The composite table contains the distances obtained from various sources (literature and experts) for each land cover in the area. What I did was average these distances based on the opinions of experts, resulting in the parameter for the maximum distance.
My question is, for example, if the maximum distance for the mining threat is 3 km or deforestation is 4 km; could we use a buffer of 1 km in the model, considering a scenario of maximum expansion in the worst case? Would that be necessary?
Additionally, I have a concern regarding the calculation of the weight parameter . I have obtained it using the AHP methodology, as recommended and used in several related studies.
However, in my case, some people mentioned that completing the AHP matrix can be tedious, so they are reluctant to fill it out or even review it.
I assume there would be no restriction in using other less “complex” but valid methods that provide similar results, correct?
I work with Stacy at NatCap and i am the science lead for that model.
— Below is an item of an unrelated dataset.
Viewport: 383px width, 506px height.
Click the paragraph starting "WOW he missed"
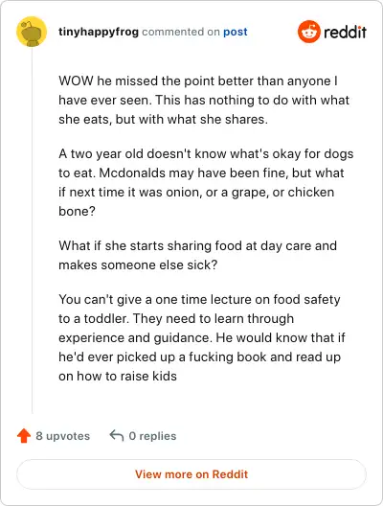[204, 100]
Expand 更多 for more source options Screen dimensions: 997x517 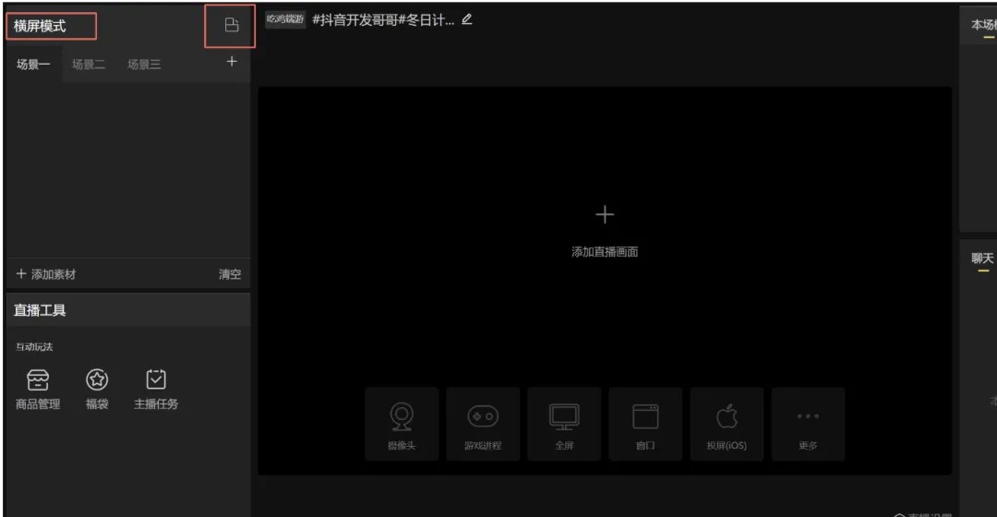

I got a chance to read your threads and based on what you are trying to do.
Given the variability in the spatial impact of the stressors for each habitat that you could do a sensitivity analysis instead of averaging them. For instance, you have a very conservative model where you use the lowest distances and a more extreme scenario where you use the highest distance values you gathered from the literature. Then look at how that habitat quality maps vary spatially. It might help determine some areas where more investigation may be needed. *
I would also play with the sensitivity of that habitats to these threats, as some of them may be impacted over a smaller footprint but very sensitive to these human activities. This would get at how the habitat respond ecologically to the threat rather than the spatial dimension of where human activities impact habitats.
Ultimately it depends on what is the question you are trying to answer and designing your modeling approach accordingly and where uncertainty lies… doing some sensitivity testing.
For example, that value of 0.4 in illegal settlements has been averaged (obtained by AHP methodology) by data provided by various experts or available literature.
In my case, not all actors want to fill in an AHP matrix, so I was asking if, for example, using a direct rating scale, which can also be averaged and normalized, or another less complex method, can be used in this case.
Continuing with the example of the threat of illegal settlements:
The WEIGHT data, 0.37 is the average of the complete data from the above table, the sensitivity table, right?.
Because the supplementary material of some papers it is mentioned that it was obtained in this way, but when reviewing some tables, the data do not match at all.
Regarding the MAX_DIST data in this case, as they also come from several sources, that is why I have averaged them, according to what is mentioned in the literature, but considering your explanation, I would like to know if I could do the following:
To answer your first question: Yes you can use a direct rating scale, which can also be averaged and normalized, or another less complex method if you have one on deck.
re max distance: Your proposed approach makes sense. Thank you for breaking down the steps clearly. I suggest you test both approaches to see how the results differ or not. It is always a good practice that way you will know what is the impact of doing one vs the other and you can even explain that in your paper or to the reviewers if one comes back to you asking you about a simpler (option 2) vs more complex (option 1) approach.
thank you for inviting me as a co author but it wont be necessary. I just answered a couple of questions that you have… so not a significant contribution.